→ **Exercise prompt**
The line containing "Given: Select the Minimum row label" marks the end: quote every line from the start of the records below through it, word for word.

→ **Dataset excerpts**
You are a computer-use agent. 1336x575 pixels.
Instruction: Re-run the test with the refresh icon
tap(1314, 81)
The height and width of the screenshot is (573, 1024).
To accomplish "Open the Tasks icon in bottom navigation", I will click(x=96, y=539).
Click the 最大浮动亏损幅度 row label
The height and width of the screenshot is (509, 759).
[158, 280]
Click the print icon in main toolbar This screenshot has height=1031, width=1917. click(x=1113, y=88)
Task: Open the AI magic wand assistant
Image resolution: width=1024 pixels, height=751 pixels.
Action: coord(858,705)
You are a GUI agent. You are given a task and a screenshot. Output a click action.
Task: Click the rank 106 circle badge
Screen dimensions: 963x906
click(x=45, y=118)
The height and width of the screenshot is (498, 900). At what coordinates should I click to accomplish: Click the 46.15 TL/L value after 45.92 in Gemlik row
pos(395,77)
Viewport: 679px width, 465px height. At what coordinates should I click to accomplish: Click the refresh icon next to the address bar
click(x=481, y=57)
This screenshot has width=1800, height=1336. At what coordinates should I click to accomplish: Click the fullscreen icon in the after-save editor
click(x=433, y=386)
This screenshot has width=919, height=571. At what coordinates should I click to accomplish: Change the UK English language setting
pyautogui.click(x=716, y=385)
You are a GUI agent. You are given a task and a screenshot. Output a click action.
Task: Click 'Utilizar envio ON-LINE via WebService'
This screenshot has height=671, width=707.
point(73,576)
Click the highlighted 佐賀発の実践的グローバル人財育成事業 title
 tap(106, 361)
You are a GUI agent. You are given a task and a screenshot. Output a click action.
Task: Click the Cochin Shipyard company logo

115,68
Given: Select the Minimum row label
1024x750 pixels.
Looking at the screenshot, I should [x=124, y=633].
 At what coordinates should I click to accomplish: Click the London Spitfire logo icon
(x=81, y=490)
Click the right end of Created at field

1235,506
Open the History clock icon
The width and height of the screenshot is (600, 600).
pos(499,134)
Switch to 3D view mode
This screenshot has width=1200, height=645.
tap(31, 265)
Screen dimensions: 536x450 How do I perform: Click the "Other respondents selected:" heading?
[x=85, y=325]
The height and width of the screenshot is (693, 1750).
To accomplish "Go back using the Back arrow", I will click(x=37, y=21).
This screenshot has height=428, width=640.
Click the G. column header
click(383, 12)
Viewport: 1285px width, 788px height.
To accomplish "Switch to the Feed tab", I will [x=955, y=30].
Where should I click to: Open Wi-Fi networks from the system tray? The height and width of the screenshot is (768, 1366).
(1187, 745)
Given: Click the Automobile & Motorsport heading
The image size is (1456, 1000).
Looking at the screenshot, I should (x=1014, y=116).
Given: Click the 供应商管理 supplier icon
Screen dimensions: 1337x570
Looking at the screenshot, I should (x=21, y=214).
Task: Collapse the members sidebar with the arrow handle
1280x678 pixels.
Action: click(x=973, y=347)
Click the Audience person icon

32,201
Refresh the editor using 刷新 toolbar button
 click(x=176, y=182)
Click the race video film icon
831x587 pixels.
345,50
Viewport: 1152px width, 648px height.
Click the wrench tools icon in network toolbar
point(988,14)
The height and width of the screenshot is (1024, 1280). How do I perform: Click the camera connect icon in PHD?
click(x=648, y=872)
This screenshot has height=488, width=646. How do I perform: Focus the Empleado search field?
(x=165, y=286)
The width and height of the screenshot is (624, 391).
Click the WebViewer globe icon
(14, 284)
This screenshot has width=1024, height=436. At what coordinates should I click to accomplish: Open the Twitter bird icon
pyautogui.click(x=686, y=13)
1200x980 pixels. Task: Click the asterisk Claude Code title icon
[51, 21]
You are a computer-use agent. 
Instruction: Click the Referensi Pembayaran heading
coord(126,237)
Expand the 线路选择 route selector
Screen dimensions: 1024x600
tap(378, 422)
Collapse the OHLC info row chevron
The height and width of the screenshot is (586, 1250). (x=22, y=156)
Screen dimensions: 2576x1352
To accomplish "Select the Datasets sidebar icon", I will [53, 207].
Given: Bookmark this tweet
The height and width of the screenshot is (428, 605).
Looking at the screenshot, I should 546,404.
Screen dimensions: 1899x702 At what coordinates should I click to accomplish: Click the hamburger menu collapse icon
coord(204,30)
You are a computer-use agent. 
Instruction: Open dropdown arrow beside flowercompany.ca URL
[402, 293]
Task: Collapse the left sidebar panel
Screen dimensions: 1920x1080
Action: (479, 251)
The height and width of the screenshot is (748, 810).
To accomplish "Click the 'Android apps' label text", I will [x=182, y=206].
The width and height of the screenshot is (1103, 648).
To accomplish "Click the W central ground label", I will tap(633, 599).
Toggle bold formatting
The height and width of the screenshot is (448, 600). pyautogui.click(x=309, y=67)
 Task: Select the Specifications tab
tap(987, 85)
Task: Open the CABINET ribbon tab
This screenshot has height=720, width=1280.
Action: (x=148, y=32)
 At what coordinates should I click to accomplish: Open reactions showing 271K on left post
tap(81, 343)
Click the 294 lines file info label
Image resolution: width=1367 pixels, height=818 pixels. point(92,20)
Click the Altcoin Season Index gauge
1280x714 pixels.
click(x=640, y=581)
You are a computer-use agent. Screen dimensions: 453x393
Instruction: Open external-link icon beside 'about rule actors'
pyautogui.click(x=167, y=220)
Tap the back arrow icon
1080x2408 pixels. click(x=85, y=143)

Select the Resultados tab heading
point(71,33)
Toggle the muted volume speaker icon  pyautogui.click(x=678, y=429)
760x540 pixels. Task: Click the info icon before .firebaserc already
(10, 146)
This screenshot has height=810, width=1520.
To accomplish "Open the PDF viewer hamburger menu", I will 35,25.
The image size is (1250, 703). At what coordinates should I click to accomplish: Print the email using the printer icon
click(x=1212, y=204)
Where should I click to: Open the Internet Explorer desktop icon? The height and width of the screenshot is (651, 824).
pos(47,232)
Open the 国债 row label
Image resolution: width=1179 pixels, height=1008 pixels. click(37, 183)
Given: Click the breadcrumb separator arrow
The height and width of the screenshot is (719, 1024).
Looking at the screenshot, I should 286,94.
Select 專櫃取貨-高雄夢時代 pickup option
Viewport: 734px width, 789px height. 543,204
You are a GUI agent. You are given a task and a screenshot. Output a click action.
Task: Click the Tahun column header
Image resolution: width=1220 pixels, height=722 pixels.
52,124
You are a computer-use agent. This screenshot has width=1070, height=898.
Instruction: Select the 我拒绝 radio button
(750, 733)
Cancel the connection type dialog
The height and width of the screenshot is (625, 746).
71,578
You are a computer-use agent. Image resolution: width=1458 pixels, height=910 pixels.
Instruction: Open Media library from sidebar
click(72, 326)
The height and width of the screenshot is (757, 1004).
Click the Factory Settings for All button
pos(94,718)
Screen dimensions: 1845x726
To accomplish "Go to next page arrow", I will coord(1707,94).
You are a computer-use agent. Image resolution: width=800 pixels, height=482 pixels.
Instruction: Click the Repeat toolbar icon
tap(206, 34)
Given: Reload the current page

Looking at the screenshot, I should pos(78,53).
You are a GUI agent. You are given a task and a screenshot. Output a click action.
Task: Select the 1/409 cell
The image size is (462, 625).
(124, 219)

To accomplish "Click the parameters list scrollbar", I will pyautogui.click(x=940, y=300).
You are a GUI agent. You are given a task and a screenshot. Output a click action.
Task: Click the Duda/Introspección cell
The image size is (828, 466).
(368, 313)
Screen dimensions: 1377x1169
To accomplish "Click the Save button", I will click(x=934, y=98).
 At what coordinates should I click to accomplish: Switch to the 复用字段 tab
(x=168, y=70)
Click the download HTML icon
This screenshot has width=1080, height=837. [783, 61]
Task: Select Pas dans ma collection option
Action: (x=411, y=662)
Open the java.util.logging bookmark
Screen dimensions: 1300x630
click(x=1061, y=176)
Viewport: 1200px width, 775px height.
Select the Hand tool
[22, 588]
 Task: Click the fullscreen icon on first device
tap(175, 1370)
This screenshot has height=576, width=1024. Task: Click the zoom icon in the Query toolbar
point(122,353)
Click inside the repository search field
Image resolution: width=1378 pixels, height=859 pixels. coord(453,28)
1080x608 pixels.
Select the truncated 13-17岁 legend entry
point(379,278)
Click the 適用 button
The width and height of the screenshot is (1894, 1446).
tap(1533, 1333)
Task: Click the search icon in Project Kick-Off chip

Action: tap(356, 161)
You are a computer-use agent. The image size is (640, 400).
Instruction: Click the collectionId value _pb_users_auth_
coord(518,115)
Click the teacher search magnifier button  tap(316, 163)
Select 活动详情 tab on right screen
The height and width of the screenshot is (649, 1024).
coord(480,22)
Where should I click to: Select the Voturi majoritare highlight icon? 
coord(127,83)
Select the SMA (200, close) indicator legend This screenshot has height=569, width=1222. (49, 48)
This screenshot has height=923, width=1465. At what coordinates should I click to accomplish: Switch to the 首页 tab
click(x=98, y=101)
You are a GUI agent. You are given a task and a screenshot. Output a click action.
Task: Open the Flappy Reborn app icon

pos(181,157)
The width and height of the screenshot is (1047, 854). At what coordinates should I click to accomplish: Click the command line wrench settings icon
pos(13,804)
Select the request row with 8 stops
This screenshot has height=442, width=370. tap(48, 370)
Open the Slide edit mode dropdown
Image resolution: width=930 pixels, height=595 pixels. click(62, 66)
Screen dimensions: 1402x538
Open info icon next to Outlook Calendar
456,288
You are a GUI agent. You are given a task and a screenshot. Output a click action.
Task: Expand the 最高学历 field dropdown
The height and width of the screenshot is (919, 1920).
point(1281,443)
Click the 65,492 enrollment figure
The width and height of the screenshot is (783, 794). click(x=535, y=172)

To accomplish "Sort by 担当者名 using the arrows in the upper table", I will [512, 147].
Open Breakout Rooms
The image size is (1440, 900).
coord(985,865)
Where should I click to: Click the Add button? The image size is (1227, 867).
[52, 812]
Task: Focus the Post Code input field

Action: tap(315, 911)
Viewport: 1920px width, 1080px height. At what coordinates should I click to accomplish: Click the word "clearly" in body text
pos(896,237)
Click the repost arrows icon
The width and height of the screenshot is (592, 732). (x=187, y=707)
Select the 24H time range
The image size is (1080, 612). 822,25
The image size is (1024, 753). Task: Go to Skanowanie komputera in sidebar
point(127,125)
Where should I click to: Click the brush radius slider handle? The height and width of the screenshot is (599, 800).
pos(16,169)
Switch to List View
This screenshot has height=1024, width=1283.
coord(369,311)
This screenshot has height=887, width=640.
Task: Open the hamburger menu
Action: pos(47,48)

→ **Task result**
You are a computer-use agent. 1336x575 pixels.
Instruction: Re-run the test with the refresh icon
tap(1314, 81)
The height and width of the screenshot is (573, 1024).
To accomplish "Open the Tasks icon in bottom navigation", I will click(x=96, y=539).
Click the 最大浮动亏损幅度 row label
The height and width of the screenshot is (509, 759).
[158, 280]
Click the print icon in main toolbar This screenshot has height=1031, width=1917. click(x=1113, y=88)
Task: Open the AI magic wand assistant
Image resolution: width=1024 pixels, height=751 pixels.
Action: coord(858,705)
You are a GUI agent. You are given a task and a screenshot. Output a click action.
Task: Click the rank 106 circle badge
Screen dimensions: 963x906
click(x=45, y=118)
The height and width of the screenshot is (498, 900). At what coordinates should I click to accomplish: Click the 46.15 TL/L value after 45.92 in Gemlik row
pos(395,77)
Viewport: 679px width, 465px height. At what coordinates should I click to accomplish: Click the refresh icon next to the address bar
click(x=481, y=57)
This screenshot has width=1800, height=1336. At what coordinates should I click to accomplish: Click the fullscreen icon in the after-save editor
click(x=433, y=386)
This screenshot has width=919, height=571. At what coordinates should I click to accomplish: Change the UK English language setting
pyautogui.click(x=716, y=385)
You are a GUI agent. You are given a task and a screenshot. Output a click action.
Task: Click 'Utilizar envio ON-LINE via WebService'
This screenshot has height=671, width=707.
point(73,576)
Click the highlighted 佐賀発の実践的グローバル人財育成事業 title
 tap(106, 361)
You are a GUI agent. You are given a task and a screenshot. Output a click action.
Task: Click the Cochin Shipyard company logo

115,68
Given: Select the Minimum row label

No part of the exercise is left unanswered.